高齢者の口腔ケアには口腔内を清潔に保つ為の清掃を中心としたケアと、 老化による噛む力の低下を防ぐ口腔の機能訓練を中心としたケアの2種類に分けられます。

口腔ケアのポイントとしては毎日継続することが重要ですので、 介護者都合の傷みを伴う無理なケアをすることなく高齢者の方にケアをして貰うと 気持ち良いと覚えて貰うことが必要となります。

ケアを行う時は、まずは口腔内の状態をチェックします。
何故なら口腔内に問題が有り腫れや痛みが有ると、 ケアを施しても苦痛に感じてしまうのでケアを嫌がってしまうからです。

痛みの原因としては口内炎や歯肉の腫れ、 欠けた歯や義歯が口腔内に傷を作っている等があるので丹念に有無を確認しましょう。
もし問題を発見した場合には歯科医師に相談をします。

当然ながら口腔内ケアでは高齢者本人にして頂くのが前提となり、 ケアを行う人は様々な道具を使用して高齢者が出来る能力を活かすように 介助へ回るのが重要となります。

そして、最終的な仕上げと確認は介護者がチェックを兼ねて手伝って行います。
高齢者の口腔ケア中に発生する事故で1番恐ろしいのが誤嚥事故です。

特に寝たきりの状態が長く続くと嚥下能力がしている高齢者は水分の誤嚥をし易く、 それを繰り返した場合には誤嚥性肺炎を引き起こす可能性がありますので、 水分が気管に入らないように十分に注意をする必要があります。
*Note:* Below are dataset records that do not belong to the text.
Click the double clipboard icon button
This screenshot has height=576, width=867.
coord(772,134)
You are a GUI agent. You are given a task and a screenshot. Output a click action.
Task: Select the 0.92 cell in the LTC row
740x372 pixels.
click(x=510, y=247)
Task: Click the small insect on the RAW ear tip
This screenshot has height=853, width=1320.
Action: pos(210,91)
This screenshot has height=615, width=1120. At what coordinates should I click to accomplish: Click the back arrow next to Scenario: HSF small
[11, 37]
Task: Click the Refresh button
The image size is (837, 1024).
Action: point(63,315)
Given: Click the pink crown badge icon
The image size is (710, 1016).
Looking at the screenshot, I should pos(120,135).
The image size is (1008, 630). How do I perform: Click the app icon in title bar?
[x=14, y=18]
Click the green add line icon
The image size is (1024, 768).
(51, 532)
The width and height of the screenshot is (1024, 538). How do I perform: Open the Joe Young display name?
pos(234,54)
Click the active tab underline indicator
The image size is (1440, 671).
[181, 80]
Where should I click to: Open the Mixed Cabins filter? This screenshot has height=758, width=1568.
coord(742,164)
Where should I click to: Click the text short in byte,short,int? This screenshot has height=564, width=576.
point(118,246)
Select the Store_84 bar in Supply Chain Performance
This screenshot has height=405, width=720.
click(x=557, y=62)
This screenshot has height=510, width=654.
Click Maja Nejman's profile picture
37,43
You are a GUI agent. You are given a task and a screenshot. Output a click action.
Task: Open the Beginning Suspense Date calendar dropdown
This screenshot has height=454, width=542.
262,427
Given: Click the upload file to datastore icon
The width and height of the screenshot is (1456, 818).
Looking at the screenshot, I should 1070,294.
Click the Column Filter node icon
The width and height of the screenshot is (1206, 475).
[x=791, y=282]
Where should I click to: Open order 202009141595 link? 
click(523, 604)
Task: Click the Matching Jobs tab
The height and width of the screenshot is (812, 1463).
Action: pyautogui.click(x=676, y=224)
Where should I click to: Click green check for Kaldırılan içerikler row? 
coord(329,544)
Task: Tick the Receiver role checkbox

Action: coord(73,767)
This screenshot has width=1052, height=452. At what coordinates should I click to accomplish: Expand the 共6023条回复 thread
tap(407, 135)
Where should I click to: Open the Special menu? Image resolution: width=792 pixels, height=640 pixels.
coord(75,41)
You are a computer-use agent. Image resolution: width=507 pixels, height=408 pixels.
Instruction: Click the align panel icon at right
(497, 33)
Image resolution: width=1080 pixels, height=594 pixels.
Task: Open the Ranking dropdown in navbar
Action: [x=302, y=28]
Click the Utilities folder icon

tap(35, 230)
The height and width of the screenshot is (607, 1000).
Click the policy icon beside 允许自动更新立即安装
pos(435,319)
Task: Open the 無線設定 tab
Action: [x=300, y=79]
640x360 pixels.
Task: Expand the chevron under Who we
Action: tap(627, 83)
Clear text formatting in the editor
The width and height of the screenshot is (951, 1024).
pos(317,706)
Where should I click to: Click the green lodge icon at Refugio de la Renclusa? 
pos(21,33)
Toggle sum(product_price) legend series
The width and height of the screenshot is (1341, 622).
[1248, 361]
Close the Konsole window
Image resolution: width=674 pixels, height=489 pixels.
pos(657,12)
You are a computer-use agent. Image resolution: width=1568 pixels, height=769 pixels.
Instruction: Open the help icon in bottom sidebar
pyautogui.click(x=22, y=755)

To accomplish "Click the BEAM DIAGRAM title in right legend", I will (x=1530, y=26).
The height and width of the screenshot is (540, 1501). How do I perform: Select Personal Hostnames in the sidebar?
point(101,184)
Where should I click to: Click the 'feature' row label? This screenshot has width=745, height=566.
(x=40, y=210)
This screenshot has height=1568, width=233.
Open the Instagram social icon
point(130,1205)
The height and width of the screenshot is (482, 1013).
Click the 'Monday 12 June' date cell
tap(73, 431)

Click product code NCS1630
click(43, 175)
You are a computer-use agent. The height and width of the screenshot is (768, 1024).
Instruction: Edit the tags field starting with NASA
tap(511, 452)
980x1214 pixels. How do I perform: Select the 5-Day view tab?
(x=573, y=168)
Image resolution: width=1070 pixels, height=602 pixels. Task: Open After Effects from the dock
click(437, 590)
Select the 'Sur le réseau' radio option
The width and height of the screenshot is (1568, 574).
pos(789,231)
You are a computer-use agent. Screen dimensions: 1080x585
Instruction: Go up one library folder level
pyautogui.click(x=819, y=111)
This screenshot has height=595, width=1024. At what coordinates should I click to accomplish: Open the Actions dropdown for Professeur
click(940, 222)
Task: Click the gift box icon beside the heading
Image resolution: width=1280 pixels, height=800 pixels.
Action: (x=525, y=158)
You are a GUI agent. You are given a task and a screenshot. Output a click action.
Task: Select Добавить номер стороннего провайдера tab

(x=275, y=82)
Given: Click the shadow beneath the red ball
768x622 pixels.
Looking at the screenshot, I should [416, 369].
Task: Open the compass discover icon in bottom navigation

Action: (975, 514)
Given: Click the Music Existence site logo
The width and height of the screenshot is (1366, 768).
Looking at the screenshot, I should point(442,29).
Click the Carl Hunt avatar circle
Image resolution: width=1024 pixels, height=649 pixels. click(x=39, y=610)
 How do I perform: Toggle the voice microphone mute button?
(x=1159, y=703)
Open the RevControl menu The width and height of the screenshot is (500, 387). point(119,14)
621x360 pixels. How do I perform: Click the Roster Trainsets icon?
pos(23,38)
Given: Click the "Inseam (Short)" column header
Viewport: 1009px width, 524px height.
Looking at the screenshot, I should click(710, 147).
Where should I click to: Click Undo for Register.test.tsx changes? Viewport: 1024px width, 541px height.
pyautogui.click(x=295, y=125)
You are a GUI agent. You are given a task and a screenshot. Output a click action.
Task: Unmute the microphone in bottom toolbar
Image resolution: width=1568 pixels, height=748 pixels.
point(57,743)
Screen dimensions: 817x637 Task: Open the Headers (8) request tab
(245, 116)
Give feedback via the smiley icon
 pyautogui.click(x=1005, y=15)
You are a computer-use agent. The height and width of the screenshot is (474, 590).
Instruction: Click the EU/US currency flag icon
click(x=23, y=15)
他にも嚥下機能に障害が発生した場合や、 服用している薬の副作用の影響で唾液の分泌量が低下すると口腔内が乾燥してきます。

その結果として口腔内の乾燥により発声が難しくなる時や、 口腔内に汚れが溜まって虫歯の温床となる場合、 菌が増殖して感染症などの様々な悪い影響を与える可能性が出てきます。

それは本来でしたら口腔内では唾液が歯の表面や隙間、 舌などの粘膜に付着して汚れや菌を洗い流してくれるのですが、 その自浄作用の能力を失っているからです。

その悪影響を防ぐ為にも唾液の分泌を促進させる耳下腺や顎下線等へのマッサージや、 舌を動かす能力や嚥下能力を維持・向上させる口腔機能訓練が重要となります。

また、高齢者は加齢に伴って心身共に変化が生じます。
その中には心臓病や高血圧といった全身に影響を与える基礎疾患も存在するので、 治療方針にも配慮が必要になります。

その為、一部の大学病院のような大規模病院では院内標榜課として、 高齢者向けの歯科治療・義歯の治療やメンテナンス、 口腔ケアに特化した高齢者歯科を掲げている病院も存在していますので活用して欲しいと思います。